Generic Name (Trade Name—Company)
Notes
October 31, 2019

Rivaroxaban

(Xarelto—Janssen)
Rivaroxaban approved to prevent VTE in acutely ill medical patients

FDA has approved rivaroxaban to prevent venous thromboembolism (VTE), or blood clots, in hospitalized, acutely ill medical patients at risk for thromboembolic complications who are not at high risk of bleeding.

The recommended dosage for this indication is 10 mg once daily, with or without food, in the hospital and after hospital discharge, for a total recommended duration of 31 to 39 days. 

The prescribing information includes a boxed warning that premature discontinuation of any oral anticoagulant, including rivaroxaban, increases the risk of thrombotic events. To reduce this risk, consider coverage with another anticoagulant if rivaroxaban is discontinued for a reason other than pathological bleeding or completion of a course of therapy. Epidural or spinal hematomas have occurred in patients treated with rivaroxaban who are receiving neuraxial anesthesia or undergoing spinal puncture.
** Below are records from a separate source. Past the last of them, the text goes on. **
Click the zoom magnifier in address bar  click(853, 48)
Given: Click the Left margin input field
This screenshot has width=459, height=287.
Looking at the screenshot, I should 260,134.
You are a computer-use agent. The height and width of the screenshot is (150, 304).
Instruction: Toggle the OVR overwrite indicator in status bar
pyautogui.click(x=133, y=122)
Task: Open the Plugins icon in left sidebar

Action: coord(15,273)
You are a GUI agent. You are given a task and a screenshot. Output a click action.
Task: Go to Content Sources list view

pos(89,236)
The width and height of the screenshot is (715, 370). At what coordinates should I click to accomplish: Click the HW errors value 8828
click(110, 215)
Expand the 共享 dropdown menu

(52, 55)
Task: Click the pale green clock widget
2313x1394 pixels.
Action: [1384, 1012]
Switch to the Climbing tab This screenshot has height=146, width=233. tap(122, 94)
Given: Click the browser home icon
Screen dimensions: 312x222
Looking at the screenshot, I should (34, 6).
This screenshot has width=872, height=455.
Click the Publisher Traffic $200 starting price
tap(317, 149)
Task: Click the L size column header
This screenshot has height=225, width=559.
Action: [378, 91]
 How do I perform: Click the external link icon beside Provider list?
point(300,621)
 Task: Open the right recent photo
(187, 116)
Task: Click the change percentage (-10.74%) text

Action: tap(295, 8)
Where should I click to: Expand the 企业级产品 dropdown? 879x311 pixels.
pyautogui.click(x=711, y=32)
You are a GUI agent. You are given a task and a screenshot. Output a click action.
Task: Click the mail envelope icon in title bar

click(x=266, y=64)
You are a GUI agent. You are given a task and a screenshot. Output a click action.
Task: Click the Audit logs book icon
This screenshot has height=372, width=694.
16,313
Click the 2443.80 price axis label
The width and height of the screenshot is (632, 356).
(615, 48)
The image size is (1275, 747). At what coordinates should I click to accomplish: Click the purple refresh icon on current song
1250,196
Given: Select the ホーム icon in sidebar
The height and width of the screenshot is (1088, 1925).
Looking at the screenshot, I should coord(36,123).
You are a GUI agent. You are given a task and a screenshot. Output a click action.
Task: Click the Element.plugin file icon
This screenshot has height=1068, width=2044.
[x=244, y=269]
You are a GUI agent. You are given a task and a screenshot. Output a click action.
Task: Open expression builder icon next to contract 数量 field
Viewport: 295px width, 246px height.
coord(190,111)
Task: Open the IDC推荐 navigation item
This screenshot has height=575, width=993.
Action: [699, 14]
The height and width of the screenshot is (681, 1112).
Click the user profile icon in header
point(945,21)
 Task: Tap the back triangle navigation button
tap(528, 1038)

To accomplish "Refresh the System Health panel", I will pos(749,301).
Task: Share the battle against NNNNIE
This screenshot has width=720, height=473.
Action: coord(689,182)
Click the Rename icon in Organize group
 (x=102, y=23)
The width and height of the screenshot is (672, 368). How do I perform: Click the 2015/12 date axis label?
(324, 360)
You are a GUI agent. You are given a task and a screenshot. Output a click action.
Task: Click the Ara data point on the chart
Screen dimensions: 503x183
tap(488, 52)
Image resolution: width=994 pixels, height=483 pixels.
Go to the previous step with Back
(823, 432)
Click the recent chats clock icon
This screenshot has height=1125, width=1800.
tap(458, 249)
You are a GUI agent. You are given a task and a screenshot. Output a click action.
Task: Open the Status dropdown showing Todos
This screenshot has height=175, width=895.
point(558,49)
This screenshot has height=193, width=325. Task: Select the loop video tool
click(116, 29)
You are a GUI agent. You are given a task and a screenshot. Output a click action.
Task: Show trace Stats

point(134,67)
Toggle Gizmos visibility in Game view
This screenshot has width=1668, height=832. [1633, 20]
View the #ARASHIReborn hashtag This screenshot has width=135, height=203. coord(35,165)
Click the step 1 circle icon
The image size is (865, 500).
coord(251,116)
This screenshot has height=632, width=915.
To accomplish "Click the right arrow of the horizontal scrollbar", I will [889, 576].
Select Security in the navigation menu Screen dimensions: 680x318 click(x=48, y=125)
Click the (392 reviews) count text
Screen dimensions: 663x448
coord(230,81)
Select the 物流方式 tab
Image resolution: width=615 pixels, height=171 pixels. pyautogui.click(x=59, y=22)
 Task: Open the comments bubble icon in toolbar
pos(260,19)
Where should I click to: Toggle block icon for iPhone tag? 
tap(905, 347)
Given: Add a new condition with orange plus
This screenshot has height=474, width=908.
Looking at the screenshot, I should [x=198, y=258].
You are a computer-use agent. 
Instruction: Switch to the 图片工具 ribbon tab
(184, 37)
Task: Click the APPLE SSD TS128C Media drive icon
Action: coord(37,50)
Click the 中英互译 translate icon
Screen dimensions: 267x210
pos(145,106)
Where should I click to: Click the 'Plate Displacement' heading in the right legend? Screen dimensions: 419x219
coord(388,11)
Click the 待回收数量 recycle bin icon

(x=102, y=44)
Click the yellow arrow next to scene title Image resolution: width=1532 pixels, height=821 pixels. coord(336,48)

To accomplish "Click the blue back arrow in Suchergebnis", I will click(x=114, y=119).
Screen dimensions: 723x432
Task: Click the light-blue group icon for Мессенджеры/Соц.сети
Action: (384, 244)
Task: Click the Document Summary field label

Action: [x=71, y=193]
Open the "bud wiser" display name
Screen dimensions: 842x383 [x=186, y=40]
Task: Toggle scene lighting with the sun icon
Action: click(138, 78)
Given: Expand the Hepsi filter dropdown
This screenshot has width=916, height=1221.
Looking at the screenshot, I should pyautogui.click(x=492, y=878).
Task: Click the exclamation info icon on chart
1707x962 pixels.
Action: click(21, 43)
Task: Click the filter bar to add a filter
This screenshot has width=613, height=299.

These hematomas may result in long-term or permanent paralysis. Monitor patients frequently for signs and symptoms of neurological impairment, and if observed, treat urgently. Consider the benefits and risks before neuraxial intervention in patients who are or who need to be anticoagulated.

Bleeding is the most common adverse reaction of rivaroxaban.

To date, FDA has granted rivaroxaban eight indications, six of which are specifically for the treatment, prevention, and reduction in the risk of recurrence of VTE across a wide range of patient populations.